Las viejas puertas

LA CIUDAD QUE TODAVÍA ESTÁ

Publicado: 26 feb 2025 - 00:00 Actualizado: 26 feb 2025 - 15:27

Las viejas puertas
Las viejas puertas | JOSE PAZ

Toda ciudad debería amar a su ciudad original. Amarla locamente. Amar al cogollo. A la vagina. A la superposición de empeños y aparejos que han ido fraguando la cosa vieja por la que tenemos la suerte de transitar. Habría que agarrarse a donde nació todo con la inocencia de un lactante y la determinación de un soldado. Esta es la cosa viva que nos ha traído hasta aquí y no se puede dejar de mimar cada trozo de piedra con la obsesión de un egiptólogo. A menudo se dice que este país no tiene destino, que los hombres están confundidos entre los umbrales de tiempo. Pero dejar que las casas se apolillen, autorizar a las hiedras para que las devoren, cambiar la piel de los edificios, deshacer lo hecho no es un asunto resignación. No creo que sea esta una tierra de perdedores. Hace falta un talento enorme y una determinación suicida para destruir lo propio. Es la voluntad de todo un pueblo. Empeñarse en la desmemoria no es una casualidad. Para esto hay que valer.

Las viejas puertas
Las viejas puertas | JOSE PAZ

Existen en Auria dos ciudades viejas. En una todavía habita alguna gente, persisten ciertos negocios y se palpa una suerte de vida doméstica y circular. En la otra mitad, de la Catedral hacia el sur, se entra en un sitio arqueológico, desangelado, roto. Entramos en un mundo de edificios vacíos, de ruinas, de fachadas andamiadas. Es una ciudad a la espera de alguna idea de ciudad, de algo de futuro, de piedad. Cualquiera que pasee con las manos cogidas hacia atrás va asistiendo a la automutilación de la memoria, a la enfermedad de las casas que se derraman sobre sí mismas. Una enfermedad, la de las casas, que no es otra que la enfermedad de las cabezas. La primera señal de alarma llega con las puertas. Las puertas antiguas que abrían y atravesaban los que ya no están. Puertas de viejas bodegas, de la antigua Auria campesina, puertas para ganado y caballerías, para personas de toda condición y dignidad. Puertas y portones partidos de castaño, pintadas a juego con las ventanas que también están en peligro de extinción. Cada vez son menos estas viejas puertas, que cualquiera puede hacer desaparecer y cambiar por algo que entienda más prudente. Primero fueron puertas de hierro y vidrio, después horrores de aluminio lacado, ahora puertas de madera con unos herrajes horribles e ínfulas de diseño, que envejecerán fatal. Conviene abrir el ojo y adelantar un adiós a sus grandes cerraduras de hierro, a las aldabas de manos, a los clavos de forja.

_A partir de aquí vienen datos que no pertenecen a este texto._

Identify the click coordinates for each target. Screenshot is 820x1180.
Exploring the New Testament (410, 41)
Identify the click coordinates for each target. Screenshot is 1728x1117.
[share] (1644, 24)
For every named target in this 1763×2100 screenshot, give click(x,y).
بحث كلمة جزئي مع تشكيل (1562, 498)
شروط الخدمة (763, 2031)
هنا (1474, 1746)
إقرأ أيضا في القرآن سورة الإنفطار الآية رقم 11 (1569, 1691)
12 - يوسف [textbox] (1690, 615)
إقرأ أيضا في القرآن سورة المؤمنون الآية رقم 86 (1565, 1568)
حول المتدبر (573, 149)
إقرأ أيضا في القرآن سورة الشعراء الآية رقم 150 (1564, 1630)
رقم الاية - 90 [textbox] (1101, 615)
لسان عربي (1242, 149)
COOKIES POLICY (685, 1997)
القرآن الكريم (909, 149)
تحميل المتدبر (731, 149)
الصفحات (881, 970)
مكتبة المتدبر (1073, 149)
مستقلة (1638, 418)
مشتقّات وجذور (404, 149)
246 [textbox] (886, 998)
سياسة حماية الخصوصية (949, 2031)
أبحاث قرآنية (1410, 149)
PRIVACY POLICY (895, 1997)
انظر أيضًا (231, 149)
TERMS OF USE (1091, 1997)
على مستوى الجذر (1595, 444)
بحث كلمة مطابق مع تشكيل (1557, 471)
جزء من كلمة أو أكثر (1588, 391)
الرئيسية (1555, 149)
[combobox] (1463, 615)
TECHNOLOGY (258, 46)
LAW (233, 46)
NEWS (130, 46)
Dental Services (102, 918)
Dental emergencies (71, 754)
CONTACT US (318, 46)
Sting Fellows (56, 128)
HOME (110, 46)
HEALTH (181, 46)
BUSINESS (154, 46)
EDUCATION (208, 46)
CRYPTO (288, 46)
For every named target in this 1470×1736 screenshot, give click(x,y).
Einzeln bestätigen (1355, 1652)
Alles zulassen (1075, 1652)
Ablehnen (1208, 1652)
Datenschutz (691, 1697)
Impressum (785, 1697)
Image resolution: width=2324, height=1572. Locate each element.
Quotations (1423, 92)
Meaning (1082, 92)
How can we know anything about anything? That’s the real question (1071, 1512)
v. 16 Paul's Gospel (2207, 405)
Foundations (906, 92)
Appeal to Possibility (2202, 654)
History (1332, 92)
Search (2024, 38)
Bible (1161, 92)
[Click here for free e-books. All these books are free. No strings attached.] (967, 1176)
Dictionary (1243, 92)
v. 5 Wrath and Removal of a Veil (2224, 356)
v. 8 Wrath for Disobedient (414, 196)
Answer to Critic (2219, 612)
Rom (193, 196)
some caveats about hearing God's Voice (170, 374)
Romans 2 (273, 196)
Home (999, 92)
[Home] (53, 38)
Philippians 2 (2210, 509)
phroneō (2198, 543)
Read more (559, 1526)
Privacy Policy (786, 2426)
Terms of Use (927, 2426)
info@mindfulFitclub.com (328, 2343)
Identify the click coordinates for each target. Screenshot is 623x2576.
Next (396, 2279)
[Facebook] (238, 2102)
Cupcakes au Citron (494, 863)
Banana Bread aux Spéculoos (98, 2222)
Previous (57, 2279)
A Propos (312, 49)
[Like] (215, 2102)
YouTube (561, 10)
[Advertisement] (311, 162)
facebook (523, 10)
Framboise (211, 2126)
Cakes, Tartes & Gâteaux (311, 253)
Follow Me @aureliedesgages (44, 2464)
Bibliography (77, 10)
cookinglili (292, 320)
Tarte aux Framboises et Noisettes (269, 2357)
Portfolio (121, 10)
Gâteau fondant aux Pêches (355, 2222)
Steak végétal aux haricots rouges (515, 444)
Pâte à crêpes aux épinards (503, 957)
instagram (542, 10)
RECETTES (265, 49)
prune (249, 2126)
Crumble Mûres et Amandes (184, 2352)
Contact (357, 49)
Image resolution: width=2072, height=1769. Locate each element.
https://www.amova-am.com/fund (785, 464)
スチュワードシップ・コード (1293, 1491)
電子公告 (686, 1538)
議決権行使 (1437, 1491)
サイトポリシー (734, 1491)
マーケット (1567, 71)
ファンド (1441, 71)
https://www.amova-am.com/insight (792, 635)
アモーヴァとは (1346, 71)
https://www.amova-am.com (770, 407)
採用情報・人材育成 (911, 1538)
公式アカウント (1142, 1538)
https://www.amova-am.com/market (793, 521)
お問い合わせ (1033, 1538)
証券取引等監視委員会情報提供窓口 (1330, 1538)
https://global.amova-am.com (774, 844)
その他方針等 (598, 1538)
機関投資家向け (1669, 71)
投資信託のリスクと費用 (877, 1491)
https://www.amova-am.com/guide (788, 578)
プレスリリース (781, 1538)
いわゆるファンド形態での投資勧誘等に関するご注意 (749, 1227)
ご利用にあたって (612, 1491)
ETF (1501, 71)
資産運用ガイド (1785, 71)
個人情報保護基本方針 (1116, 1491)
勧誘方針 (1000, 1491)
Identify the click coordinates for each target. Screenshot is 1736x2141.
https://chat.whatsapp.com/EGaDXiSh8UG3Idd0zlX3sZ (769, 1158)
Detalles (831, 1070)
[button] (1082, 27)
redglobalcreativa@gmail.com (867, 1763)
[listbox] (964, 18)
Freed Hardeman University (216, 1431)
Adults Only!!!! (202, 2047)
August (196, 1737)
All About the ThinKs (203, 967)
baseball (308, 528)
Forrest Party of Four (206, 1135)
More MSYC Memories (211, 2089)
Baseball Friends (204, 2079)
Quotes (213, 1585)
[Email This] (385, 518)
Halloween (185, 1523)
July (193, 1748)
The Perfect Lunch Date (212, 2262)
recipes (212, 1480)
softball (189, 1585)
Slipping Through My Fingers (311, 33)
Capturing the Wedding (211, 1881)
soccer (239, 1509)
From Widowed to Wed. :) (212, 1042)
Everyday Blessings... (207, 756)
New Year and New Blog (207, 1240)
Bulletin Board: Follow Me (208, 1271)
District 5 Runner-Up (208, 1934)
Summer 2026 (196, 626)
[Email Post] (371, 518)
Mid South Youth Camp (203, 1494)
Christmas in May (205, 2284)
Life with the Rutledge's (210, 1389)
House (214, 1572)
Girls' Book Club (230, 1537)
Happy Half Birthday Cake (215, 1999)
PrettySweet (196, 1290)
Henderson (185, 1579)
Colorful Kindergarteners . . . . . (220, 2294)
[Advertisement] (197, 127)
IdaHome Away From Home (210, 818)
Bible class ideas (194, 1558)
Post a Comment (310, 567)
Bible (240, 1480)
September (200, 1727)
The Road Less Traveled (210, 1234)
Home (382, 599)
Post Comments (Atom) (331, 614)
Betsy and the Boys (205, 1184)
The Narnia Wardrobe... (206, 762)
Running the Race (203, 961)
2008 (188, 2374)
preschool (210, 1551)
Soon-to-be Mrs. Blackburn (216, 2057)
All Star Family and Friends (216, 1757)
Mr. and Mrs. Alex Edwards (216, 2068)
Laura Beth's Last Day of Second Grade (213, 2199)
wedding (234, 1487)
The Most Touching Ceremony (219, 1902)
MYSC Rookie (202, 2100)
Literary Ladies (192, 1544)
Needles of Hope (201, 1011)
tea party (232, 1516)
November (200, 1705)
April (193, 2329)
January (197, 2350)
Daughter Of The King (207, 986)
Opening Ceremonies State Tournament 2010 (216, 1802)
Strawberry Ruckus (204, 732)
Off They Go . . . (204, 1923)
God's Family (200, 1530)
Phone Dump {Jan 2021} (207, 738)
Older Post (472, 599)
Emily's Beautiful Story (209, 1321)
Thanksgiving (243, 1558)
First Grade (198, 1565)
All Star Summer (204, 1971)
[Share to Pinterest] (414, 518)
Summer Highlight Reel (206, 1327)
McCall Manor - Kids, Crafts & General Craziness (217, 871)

Existen en Auria dos ciudades viejas. En una todavía habita alguna gente, persisten ciertos negocios y se palpa una suerte de vida doméstica y circular. En la otra mitad, de la Catedral hacia el sur, se entra en un sitio arqueológico, desangelado, roto.

El gran delito es que no sea delito sacar de enmedio a estas viejas puertas. Uno tiene, como cualquiera, sus favoritas. Casi todas sencillas, de una hoja con gran pestillo de herrero y también alguna más sofisticada, con cuarterones en su piel maciza. Son puertas que abren bien. Que cierran lo suficientemente bien. Cada una certifica la edad de una casa y de un barrio y son una prueba de la cordura de sus vecinos. Una ciudad que no guarda las puertas antiguas es como si quisiera desembarazarse de sus habitantes pasados. Cada puerta que desaparece es una traición a la memoria y una zancadilla a la belleza. Hay que pasar a verlas de vez en cuando para comprobar que aún están. Y despedirse, claro. Porque nada garantiza que vuelvan a estar allí y la ciudad se convierta en algo deslavado y sin identidad. Hasta siempre, puertas viejas.